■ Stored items
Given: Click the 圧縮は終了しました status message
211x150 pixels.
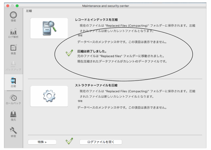Looking at the screenshot, I should (92, 51).
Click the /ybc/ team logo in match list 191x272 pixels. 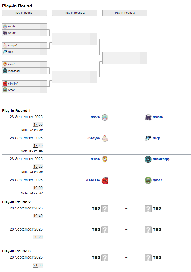click(148, 180)
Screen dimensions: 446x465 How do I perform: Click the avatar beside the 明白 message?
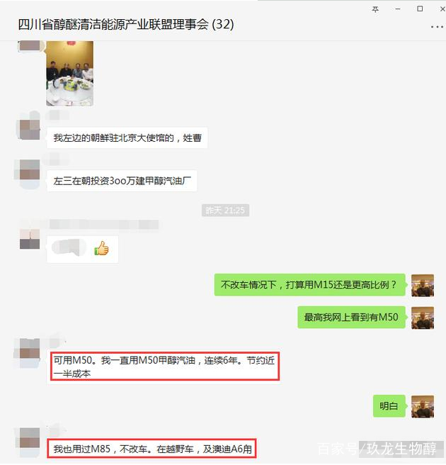[423, 406]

■ What to do
Find the line containing "Screen dimensions: 446x465" in the records above and restate it, and each line after it through the end, word for word, dropping the pictures.

■ Result of the exercise
Screen dimensions: 446x465 How do I perform: Click the avatar beside the 明白 message?
[423, 406]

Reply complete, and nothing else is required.